*TASK TO COMPLETE*: Without changing a single word, output each entry.

*EXTRACTED INFORMATION*:
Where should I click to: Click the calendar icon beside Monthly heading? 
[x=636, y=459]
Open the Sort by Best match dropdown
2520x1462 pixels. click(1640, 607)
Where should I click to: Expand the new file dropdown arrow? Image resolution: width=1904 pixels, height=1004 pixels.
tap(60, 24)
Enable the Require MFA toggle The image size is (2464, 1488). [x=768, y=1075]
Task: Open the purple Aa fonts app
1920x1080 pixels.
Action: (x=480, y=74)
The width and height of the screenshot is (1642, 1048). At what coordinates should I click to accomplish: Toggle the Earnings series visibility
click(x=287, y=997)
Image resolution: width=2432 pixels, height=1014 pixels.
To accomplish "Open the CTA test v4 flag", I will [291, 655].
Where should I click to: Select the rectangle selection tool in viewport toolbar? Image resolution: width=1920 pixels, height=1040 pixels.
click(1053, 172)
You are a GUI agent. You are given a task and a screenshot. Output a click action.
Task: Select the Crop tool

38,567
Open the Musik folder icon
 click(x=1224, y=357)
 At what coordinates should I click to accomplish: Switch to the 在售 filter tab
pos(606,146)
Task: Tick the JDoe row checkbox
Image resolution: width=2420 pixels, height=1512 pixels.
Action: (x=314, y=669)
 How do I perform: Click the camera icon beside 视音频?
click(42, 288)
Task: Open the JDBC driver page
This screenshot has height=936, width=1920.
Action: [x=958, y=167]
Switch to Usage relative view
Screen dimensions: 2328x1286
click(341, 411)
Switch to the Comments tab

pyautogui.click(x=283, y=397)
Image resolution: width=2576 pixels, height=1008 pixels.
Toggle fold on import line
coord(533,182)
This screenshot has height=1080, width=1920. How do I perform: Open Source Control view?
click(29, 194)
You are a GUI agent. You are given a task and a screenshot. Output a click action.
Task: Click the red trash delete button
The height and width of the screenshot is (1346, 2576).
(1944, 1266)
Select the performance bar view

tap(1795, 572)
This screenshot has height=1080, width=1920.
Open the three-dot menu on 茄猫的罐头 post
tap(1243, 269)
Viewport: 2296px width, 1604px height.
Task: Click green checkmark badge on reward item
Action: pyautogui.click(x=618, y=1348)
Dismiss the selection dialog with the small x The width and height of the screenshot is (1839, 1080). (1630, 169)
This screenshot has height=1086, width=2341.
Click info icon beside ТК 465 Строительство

*WRITTEN ANSWER*:
Where should I click to: Click the calendar icon beside Monthly heading? 
[x=636, y=459]
Open the Sort by Best match dropdown
2520x1462 pixels. click(1640, 607)
Where should I click to: Expand the new file dropdown arrow? Image resolution: width=1904 pixels, height=1004 pixels.
tap(60, 24)
Enable the Require MFA toggle The image size is (2464, 1488). [x=768, y=1075]
Task: Open the purple Aa fonts app
1920x1080 pixels.
Action: (x=480, y=74)
The width and height of the screenshot is (1642, 1048). At what coordinates should I click to accomplish: Toggle the Earnings series visibility
click(x=287, y=997)
Image resolution: width=2432 pixels, height=1014 pixels.
To accomplish "Open the CTA test v4 flag", I will [291, 655].
Where should I click to: Select the rectangle selection tool in viewport toolbar? Image resolution: width=1920 pixels, height=1040 pixels.
click(1053, 172)
You are a GUI agent. You are given a task and a screenshot. Output a click action.
Task: Select the Crop tool

38,567
Open the Musik folder icon
 click(x=1224, y=357)
 At what coordinates should I click to accomplish: Switch to the 在售 filter tab
pos(606,146)
Task: Tick the JDoe row checkbox
Image resolution: width=2420 pixels, height=1512 pixels.
Action: (x=314, y=669)
 How do I perform: Click the camera icon beside 视音频?
click(42, 288)
Task: Open the JDBC driver page
This screenshot has height=936, width=1920.
Action: [x=958, y=167]
Switch to Usage relative view
Screen dimensions: 2328x1286
click(341, 411)
Switch to the Comments tab

pyautogui.click(x=283, y=397)
Image resolution: width=2576 pixels, height=1008 pixels.
Toggle fold on import line
coord(533,182)
This screenshot has height=1080, width=1920. How do I perform: Open Source Control view?
click(29, 194)
You are a GUI agent. You are given a task and a screenshot. Output a click action.
Task: Click the red trash delete button
The height and width of the screenshot is (1346, 2576).
(1944, 1266)
Select the performance bar view

tap(1795, 572)
This screenshot has height=1080, width=1920.
Open the three-dot menu on 茄猫的罐头 post
tap(1243, 269)
Viewport: 2296px width, 1604px height.
Task: Click green checkmark badge on reward item
Action: pyautogui.click(x=618, y=1348)
Dismiss the selection dialog with the small x The width and height of the screenshot is (1839, 1080). (1630, 169)
This screenshot has height=1086, width=2341.
Click info icon beside ТК 465 Строительство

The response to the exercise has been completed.